Déjate conocer y trata de conocer. El conocimiento predispone necesariamente al


amor. Mediante la apertura de tu corazón de tus actos y de tus pensamientos,
aprenderás a coincidir mejor con tus hermanos y a desbaratar las trampas del
Maligno. No te dejes engañar por Satanás. No ignores sus ardides. El que obra
conforme a la verdad, se acerca a la luz.

Sé suficientemente humilde para dejarte mirar en tu realidad y suficientemente


misericordioso para ver sin condenar. Como paga de este doble esfuerzo llegarás
a descubrir la dulzura y delicia de vivir los hermanos unidos.

Excluye para siempre de tu boca y de tu corazón la maledicencia, la murmuración


y la envidia. Huye de las pequeñas controversias entre hermanos; nada divide
tanto como las continuas discusiones por todo y por nada. Aprende a cortarlas a
tiempo. No te permitas escuchar insinuaciones sobre tal o cual hermano. Sé
fermento de unidad.

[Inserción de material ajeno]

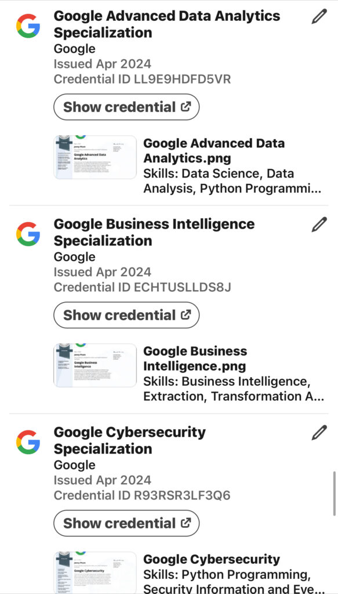Screen dimensions: 338x594
Task: Show credential for Business Intelligence Specialization
Action: tap(126, 315)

Al que en secreto difama a su prójimo, lo haré callar... No
habitará en mi casa quien diga mentiras.

Nunca hables ni escuches nada de un hermano ausente si no se lo has dicho


antes a él, o no estás dispuesto a decírselo con toda claridad.

Pide a Dios que tu Fraternidad irradie la presencia del Verbo, como un faro de luz,
y que sea un icono viviente de la Trinidad.